● **What to work on**:
Could you copy out the lines below word for word, omitting the pictures?

**** Data supplied ****

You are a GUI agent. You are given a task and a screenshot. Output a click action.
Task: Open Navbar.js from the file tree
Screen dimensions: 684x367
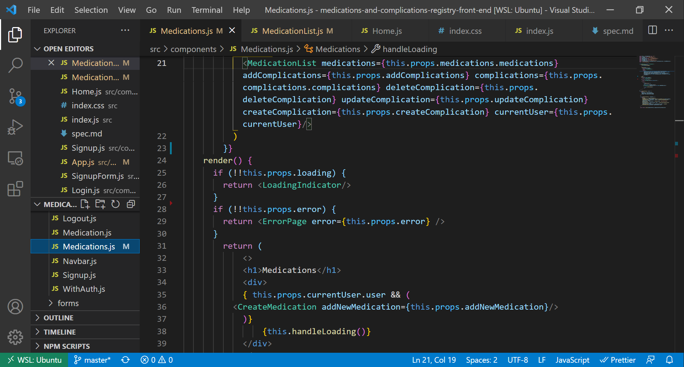pyautogui.click(x=80, y=261)
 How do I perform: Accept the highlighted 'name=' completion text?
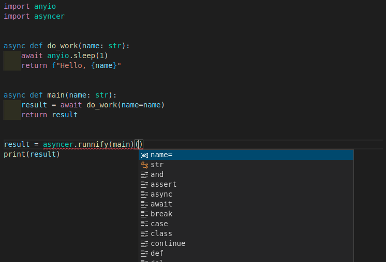coord(161,155)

****

● **Full solution**:
You are a GUI agent. You are given a task and a screenshot. Output a click action.
Task: Open Navbar.js from the file tree
Screen dimensions: 684x367
pyautogui.click(x=80, y=261)
 How do I perform: Accept the highlighted 'name=' completion text?
coord(161,155)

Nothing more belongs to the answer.